アリスズ


 ケイコに会いたい。

 一人になった部屋で、アディマはそう思った。

 彼女が、既に都に戻っていることは、叔母からの手紙で明らかになっていたのだ。

 妊娠した身で、歩いて都に戻ったという。

 農林府の仕事も、おそらくしていることだろう。

 心配にならないワケがない。

 たとえ。

 たとえ、それがケイコにとっていらぬ心配であったとしても、だ。

 リサーとの会話も、彼を少し気欝にさせていた。

 農林府ならば、行けないことはなかった。

 アディマは、誰もが認めるイデアメリトスの唯一の世継ぎとなったのだ。

 上の二人は失敗し、下の一人はその権利を失ったのである。

 もはや、父の子でイデアメリトスを名乗れるのはアディマだけ。

 その世継ぎが、役所を視察するのは、おかしな話ではない。

「ダイエルファンを呼んでくれ」

 彼は、今では特進し、近衛隊の隊長になっている。

 本人には、相当座りの悪い椅子のようだ。

 だが、慣れてもらわなければならなかった。

 アディマが父親から代を引き継ぐ時には、彼は賢者の地位に座らなければならないのだから。

 ダイは、しばしの後に現れた。

 膝をつき、臣下の礼を取る彼が視線を上げた時、アディマはその顔つきに目を細めた。

 役職は、時に人を育てる。

 彼は、隊長という肩書きを与えられ、それにふさわしい者になろうとしているのだ。

「ダイエルファン…散歩に行こうか。
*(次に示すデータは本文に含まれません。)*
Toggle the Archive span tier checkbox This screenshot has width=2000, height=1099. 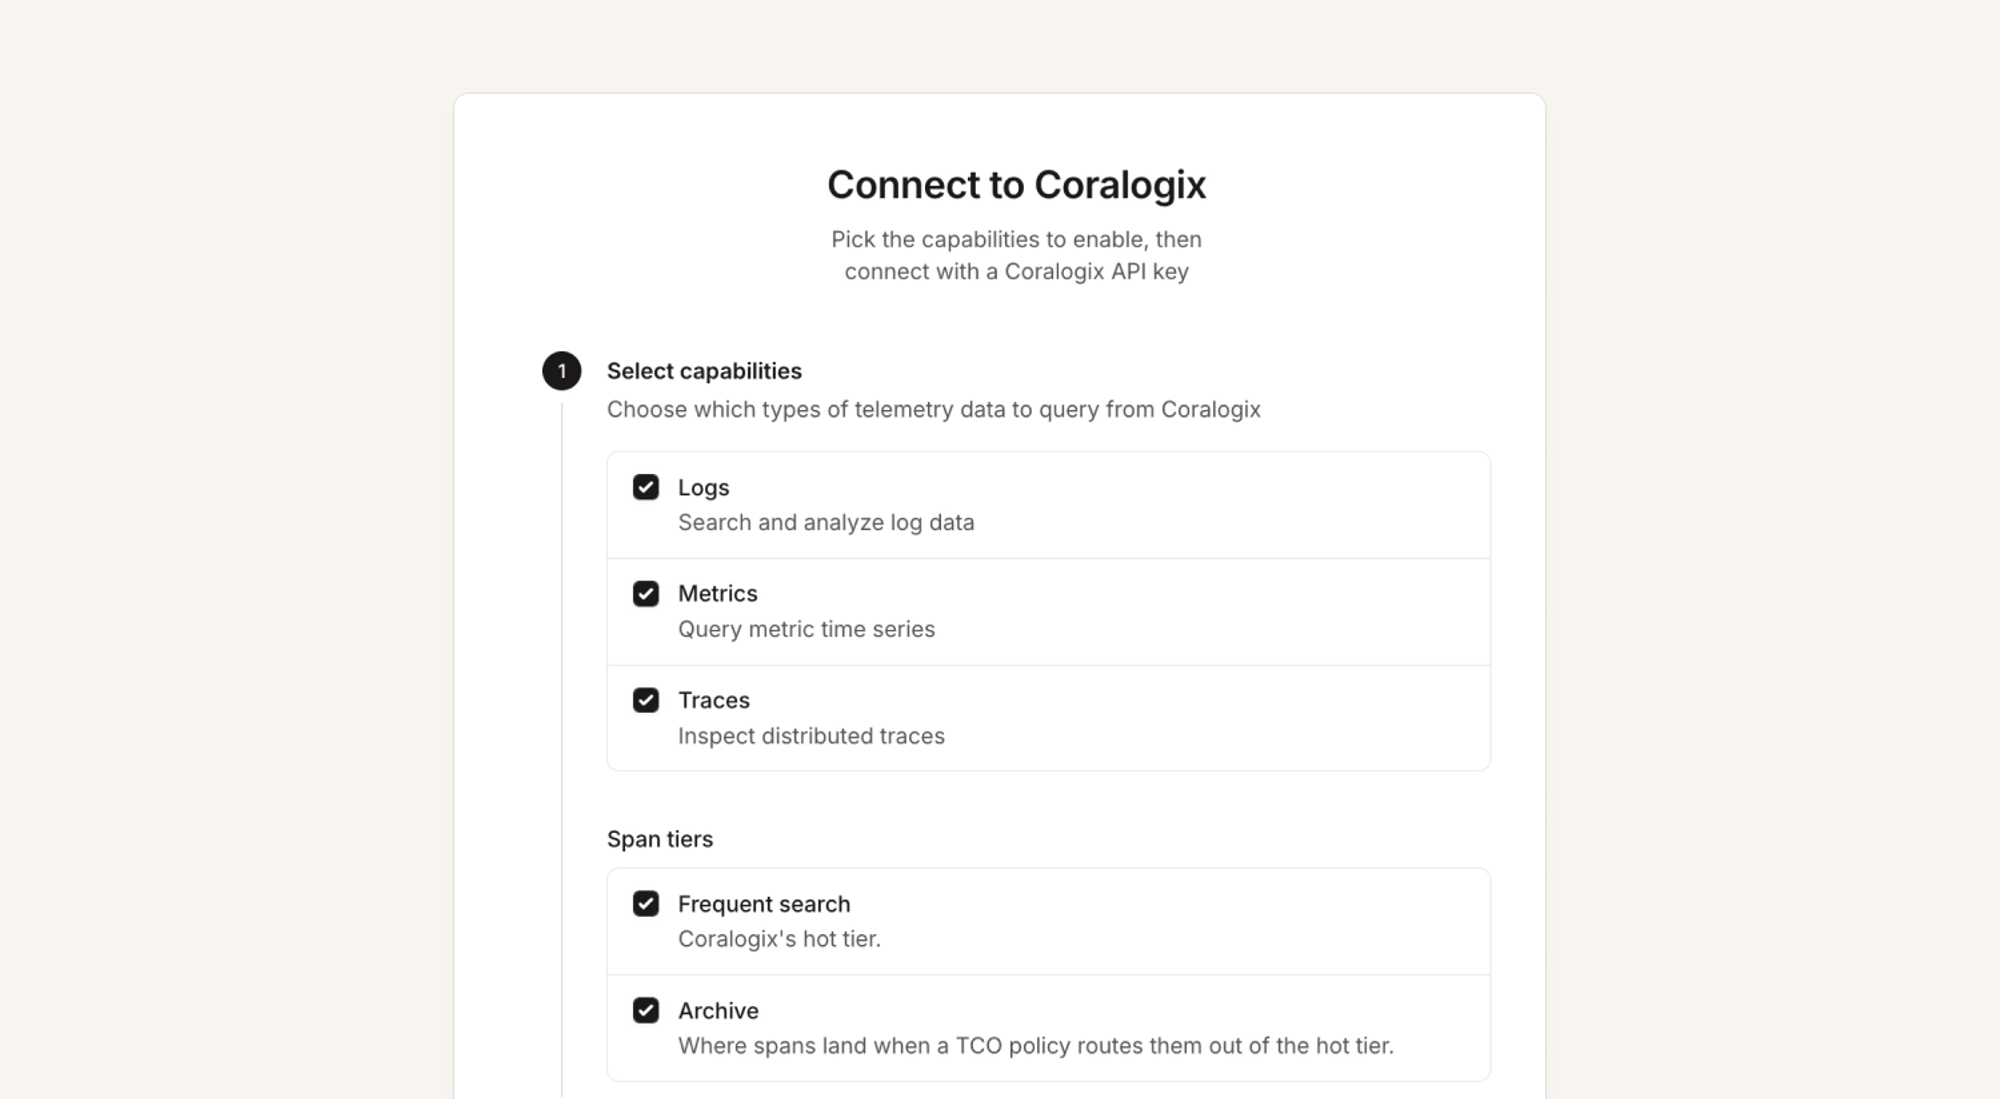coord(646,1010)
役所巡りという、お堅い散歩だが」

 ソファから立ち上がり、アディマは息を吸った。

 自分も、イデアメリトスの次の太陽として、ふさわしい者にならなければならない。

 ケイコ…。

 曇りでも雨でも、きっと彼女は笑っているだろう。

 だが。

 イデアメリトスの太陽の下で、一番笑っていて欲しいと──そう思っていた。